Genome sequencing shows climate barrier to spread of Africanized bees

Since the 1950s, “Africanized” honeybees have spread north and south across the Americas until apparently coming to a halt in California and northern Argentina. Now genome sequencing of hundreds of bees from the northern and southern limits shows a gradual decline in African ancestry across hundreds of miles, rather than an abrupt shift.

“There’s a gradual transition at the same latitude in North and South America,” said Erin Calfee, graduate student in the Department of Evolution and Ecology at the University of California, Davis, and first author on the paper, published Oct. 19 in PLOS Genetics. “There’s a natural barrier that is likely maintained by many different genetic loci.”

That barrier is mostly likely climate. Bees with majority African ancestry are unable to survive colder winters.

European colonists brought European species of honeybees (Apis mellifera) with them to the Americas as early as the 1600s. In addition to apiaries, these bees established in the wild alongside native bees.

In 1957, imported African honeybees of the subspecies Apis mellifera scutellata swarmed out of experimental hives in Brazil and started to rapidly spread, interbreeding with the resident European bees. Native to southern and eastern Africa, scutellata bees are known for their defensive behavior. They also carry some useful traits for beekeepers, such as resistance to Varroa mites.

Calfee, working with Professor Graham Coop and Associate Professor Santiago Ramirez from the Department of Evolution and Ecology and collaborators in Argentina, sequenced the genomes of bees collected at the northern and southern edges of the scutellata expansion.
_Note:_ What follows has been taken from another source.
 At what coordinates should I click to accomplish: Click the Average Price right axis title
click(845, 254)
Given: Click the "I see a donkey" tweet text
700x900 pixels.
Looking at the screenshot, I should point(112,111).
They found that the bees at the northern and southern edges of the range have a highly variable mix of scutellata and European bee ancestry. The higher the latitude, the less scutellata ancestry is in the mix.

“The whole genome is tracking latitude and climate,” Calfee said. There are likely many genes involved in climate sensitivity and winter survival, she said. But Calfee also finds that in some parts of the genome scutellata ancestry has spread far beyond these climate limits in both North and South America, evidence that some scutellata genes are advantageous and not tied to climate sensitivity. In contrast, the researchers did not find any evidence for selection for European ancestry in the spread of scutellata bees.
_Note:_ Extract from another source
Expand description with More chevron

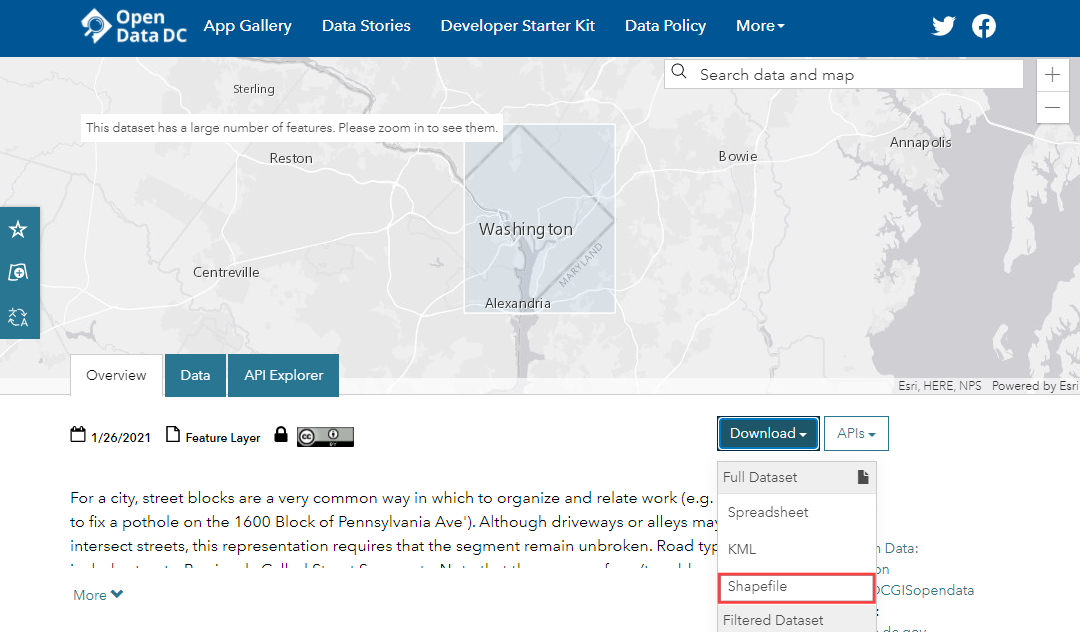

The findings challenge the idea of a binary difference between “Africanized” and “European” honeybees, Ramirez said. In fact, all of these introduced honeybees are hybrids to some degree.
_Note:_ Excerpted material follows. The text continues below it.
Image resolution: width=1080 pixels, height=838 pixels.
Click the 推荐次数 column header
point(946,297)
Diversity a resource for breeding bees

The results of the study could be of interest for breeding bees for desirable traits, such as resistance to pathogens.

Although the researchers looked only at gene sequences and not the resulting phenotypes (except for one, wing length), the results do show which genetic loci are important because they are under selection in the hybrid zones.
Scutellata bees and hybrids have a lot more genetic diversity than European bees, and the researchers found that they lost very little of this diversity in their expansion from Brazil to California.

“Beekeepers can potentially draw from this genetic variation to breed for desirable traits,” Ramirez said. What started out as an invasion may become part of the solution to declining bee health.

“It makes sense but it’s kind of surprising because we have 1.5 million (honeybee) colonies being brought into California every spring to pollinate crops,” Ramirez said. Those domesticated bees are then trucked around the country, but they do not appear to have a large effect on the spread of African ancestry into feral honeybee populations.